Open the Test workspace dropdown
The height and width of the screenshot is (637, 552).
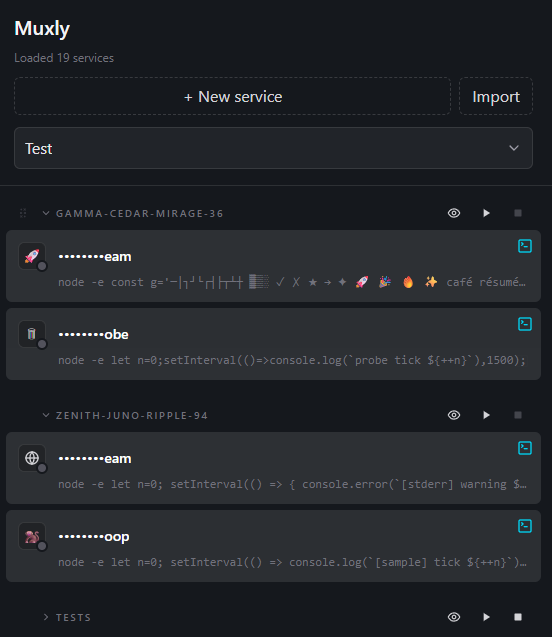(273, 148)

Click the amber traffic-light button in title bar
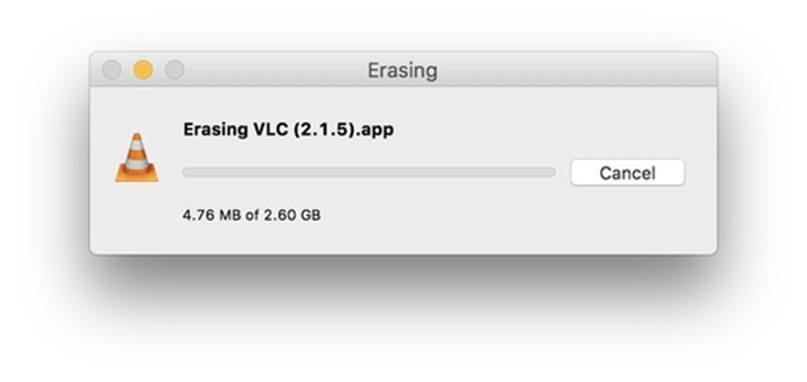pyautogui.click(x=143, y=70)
————
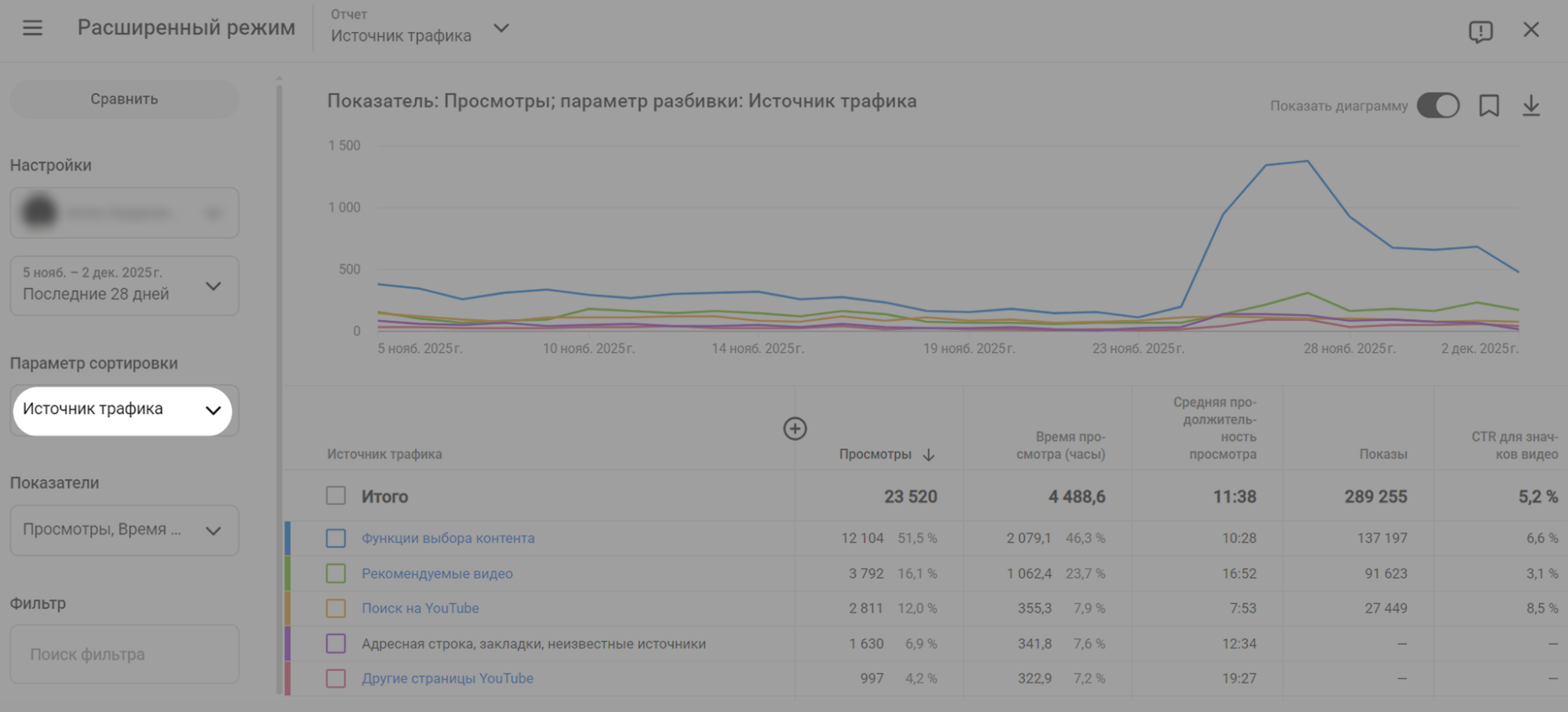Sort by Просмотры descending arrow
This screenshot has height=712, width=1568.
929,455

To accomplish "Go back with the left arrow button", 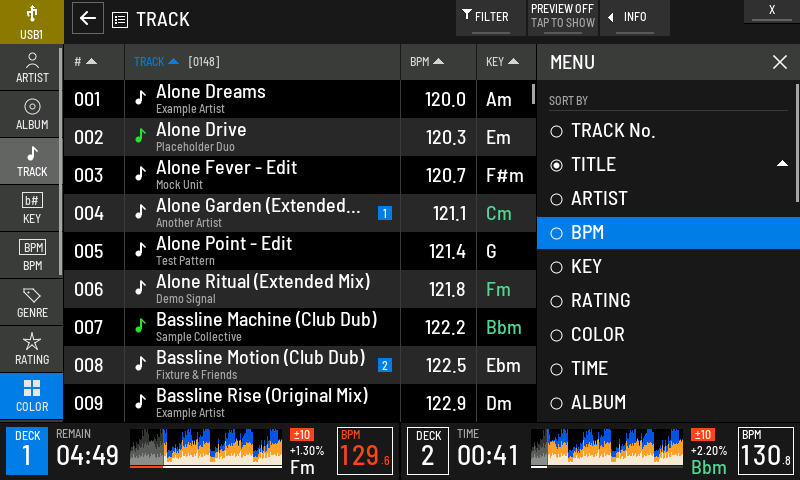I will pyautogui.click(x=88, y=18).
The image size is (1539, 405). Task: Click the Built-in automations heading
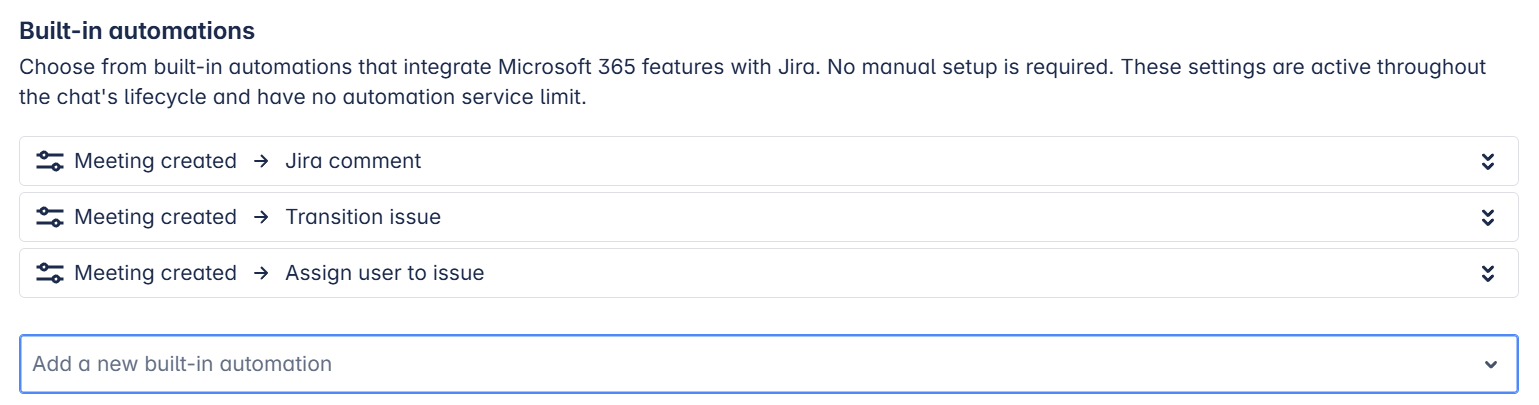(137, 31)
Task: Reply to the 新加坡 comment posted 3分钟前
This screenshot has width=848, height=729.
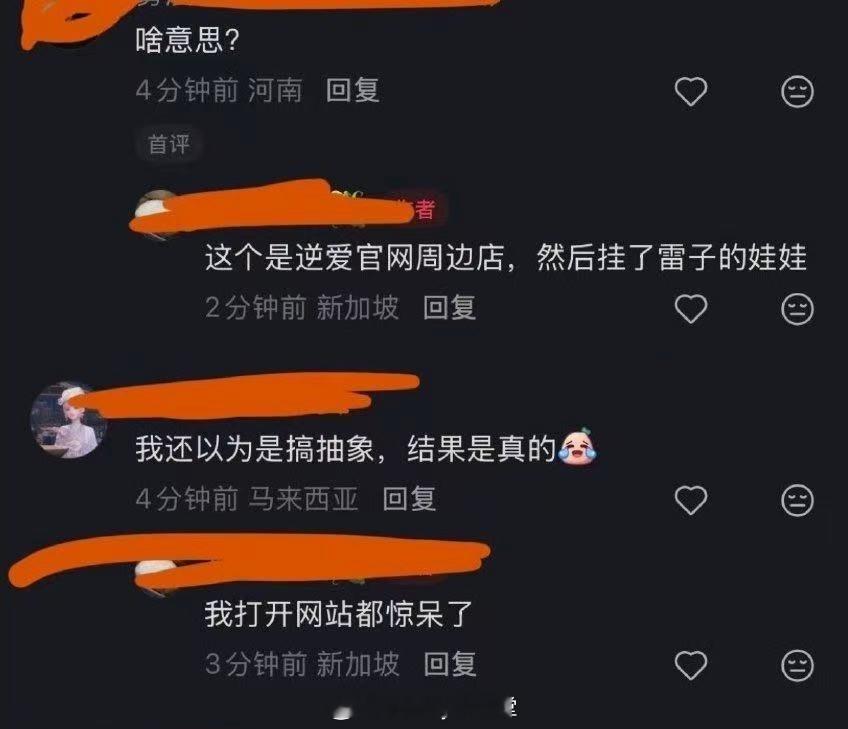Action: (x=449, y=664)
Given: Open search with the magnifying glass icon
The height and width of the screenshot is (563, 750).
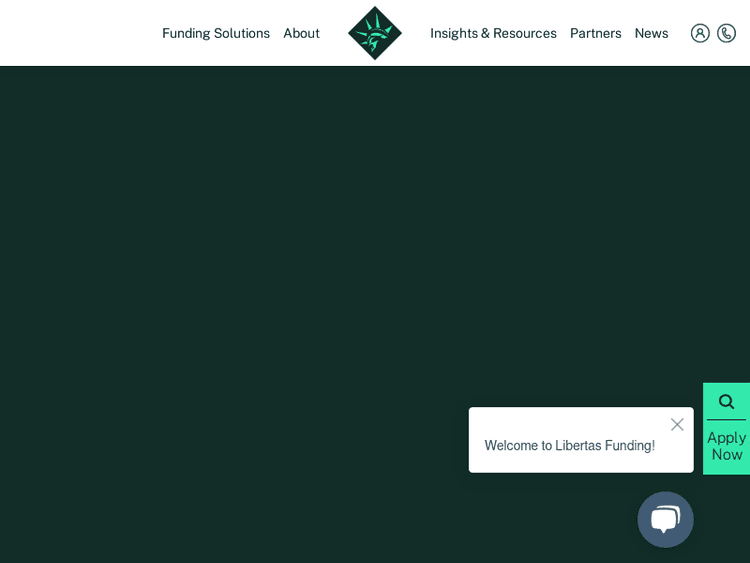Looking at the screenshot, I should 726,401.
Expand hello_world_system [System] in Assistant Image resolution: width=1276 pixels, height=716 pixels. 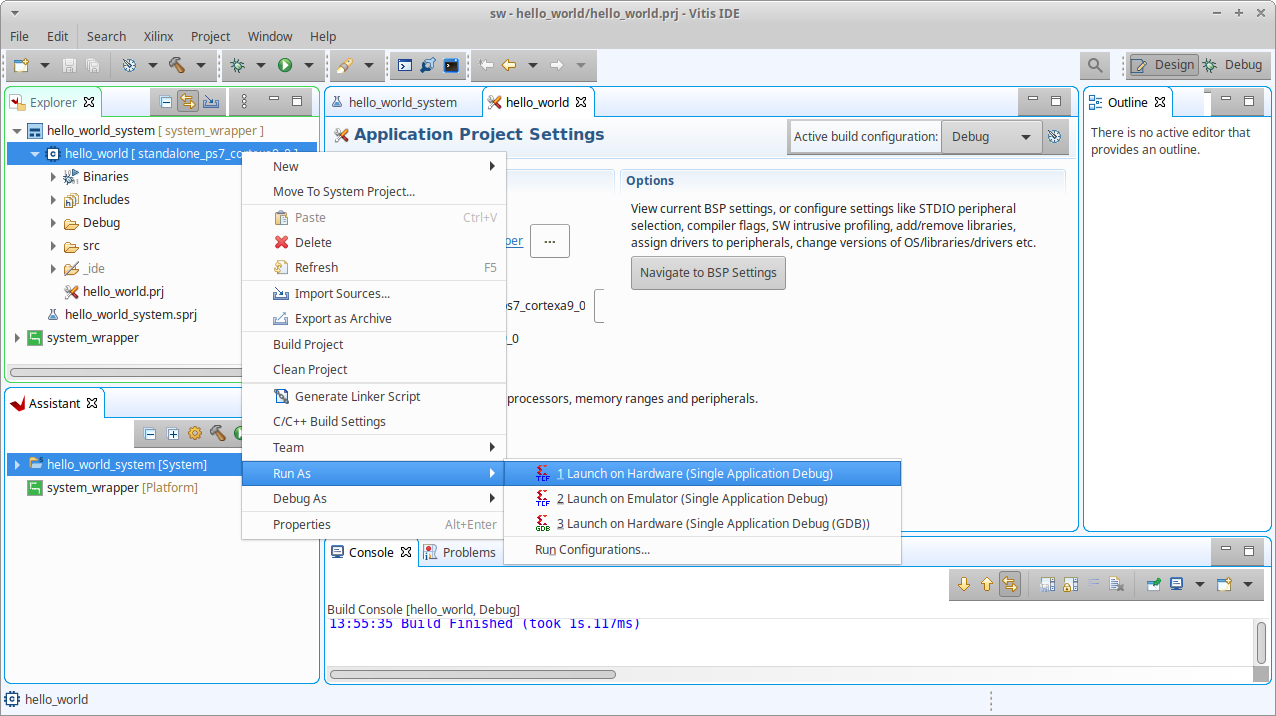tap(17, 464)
————
Assignment
Which of the lines above hold the string "Open"? Pick each of them out.

Solution to the exercise
Open the Test workspace dropdown
Given: Open search with the magnifying glass icon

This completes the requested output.